I understand you have to play around with the cubes in order to get the answer. You just know what the fronts and backs; and lefts and rights of each cube are going to be.
"To solve the game, the first graph represents the front and back faces, and the second graph represents the top and bottom faces. Align the cubes according to which edges you have in your two graphs. There is some choice on how to do this; for example, on the game above, cube 1 has the front and back faces blue and green, and the top and bottom faces red and yellow. However, we do not yet know whether blue is on the front or back. You may have to play around a little to arrange your cubes appropriately."
I think all of the cubes are fine the way they are except for the second cube. If you play around with the second cube, then you'll see that if you if you flip it (front becomes back, and back becomes front, but right stays right and left stays left) then you have a valid answer that fits your graph.
EDIT: I think I noticed something. If you think of each of the two graphs as a path, in which you can only walk in one direction, then fill in the answers that way. So you went from R to W, W to G, G to B, and B-R for the blue graph. See how that is one continuous path, and you can fill out your chart in that order. Same thing with the orange graph, even if lines 1 and 2 are not connected. Think of the path as going from red to green to white to black back to red. So you would fill out R to G, then W to B, then G to W, and then B to R in your chart. I don't know if this is actually true, but just a theory.
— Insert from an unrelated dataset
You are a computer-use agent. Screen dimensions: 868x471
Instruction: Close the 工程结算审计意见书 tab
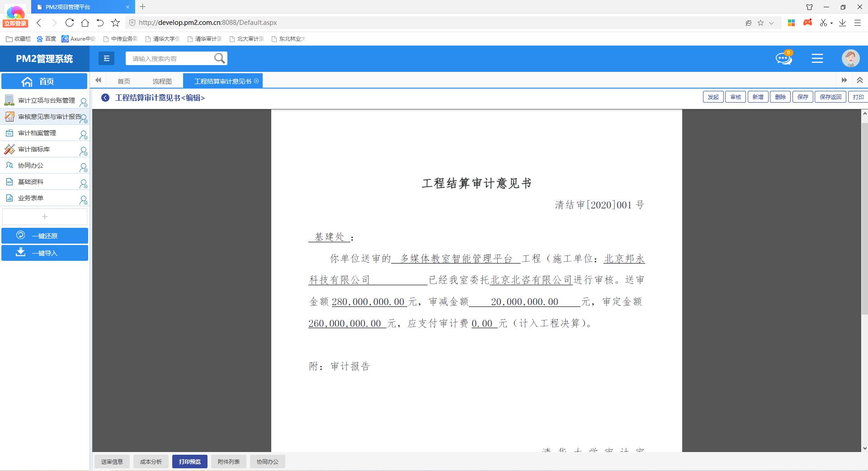tap(256, 81)
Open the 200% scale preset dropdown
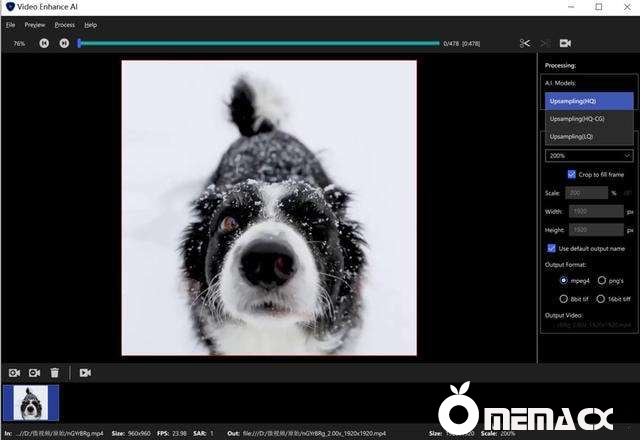Viewport: 640px width, 440px height. pos(589,156)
I am puzzled by the absence of information on how the cubes are actually coloured.
what colour is used for the remaining faces?
are the colours applied the same for all dices (like standard dice have the dots painted in the same relative arrangement)?
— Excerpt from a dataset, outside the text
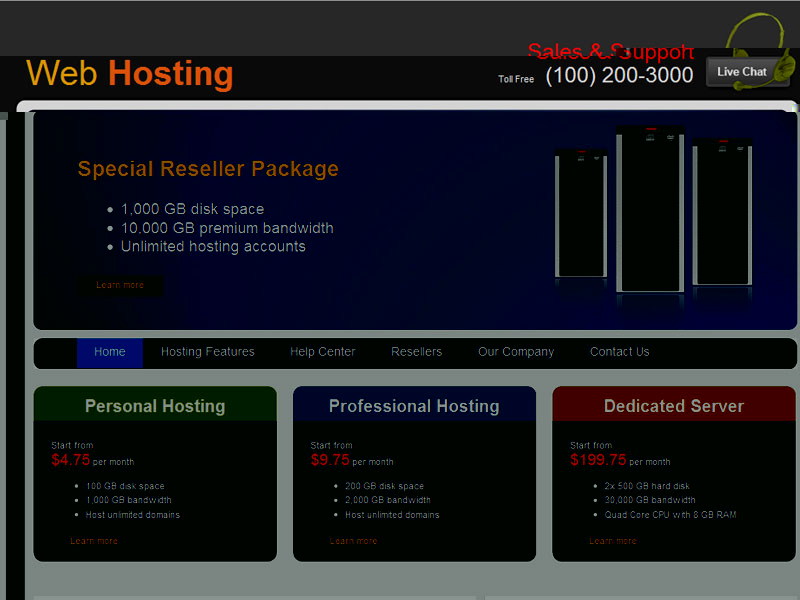This screenshot has height=600, width=800.
Task: Select Contact Us in the navigation bar
Action: [x=619, y=352]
how are the colours distributed? Are there all blue cubes?
To compensate for this lack of information, I came up with this story:
Assuming that we use a simple bot without camera to perform the manual labour of stacking the dice.
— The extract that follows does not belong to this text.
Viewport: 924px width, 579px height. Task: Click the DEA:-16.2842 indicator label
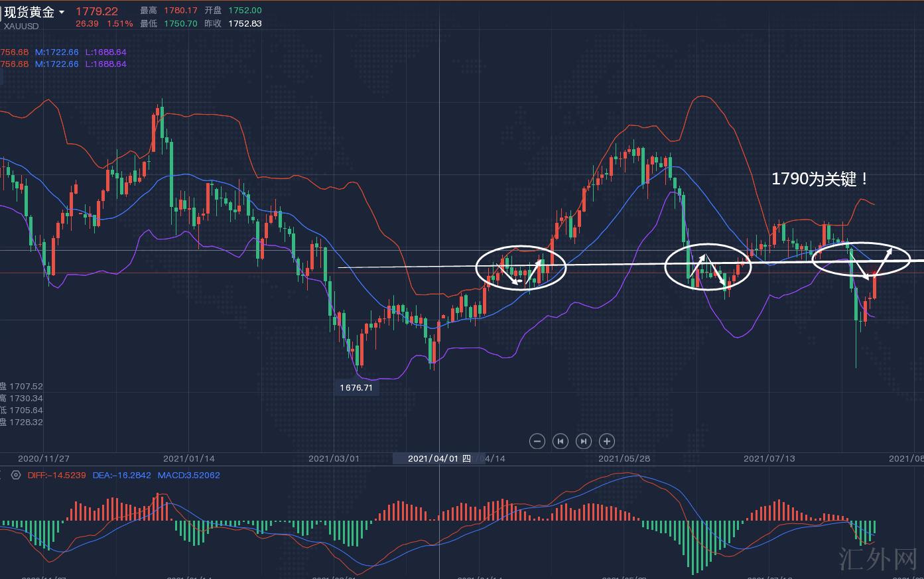[121, 476]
There are 6 ways to choose the front face, times 4 orientations = 24 configurations.
This applies to four cubes and gives
$$
24 \times 24 \times 24 \times 24
$$
trial configurations.
The control mechanism has colour detection, and it inspects only the four sides.
However
The validity of the pattern along the sides is the same (either matching the criterion or not) if we rotate the column as a whole in one of four ways,
reduction by factor 4 is possible.
The validity of the pattern is the same, if we turn the whole column upside down or not, reduction by factor 2 is possible.
So we would try to provide a software update to the bot, which just tries
$$
3 \times 24 \times 24 \times 24
$$
times and is guaranteed to stack up a valid configuration, if it exists.
Update: I found a page about this puzzle Instant Insanity, the cubes are coloured indeed by $4$ colours applied to the 6 faces. It turns out that the $4^6 = 4096$ ways to colour $6$ faces with $4$ colours reduce to $240$ possibilites if one considers rotations. (Link) The producers of this puzzle pick a specific set of $4$ out of the $240$ possible cubes which has exact one solution.
Best Answer
I guess the key is the hamiltonicity of the subraphs...In particular the subgraph have to be connected so you cannot choose edges with loops because the condition "Each vertex must have degree 2" would force you to disconnect your graph. It reduces a lot the possibilies when you try to construct the Hamiltonian subraphs.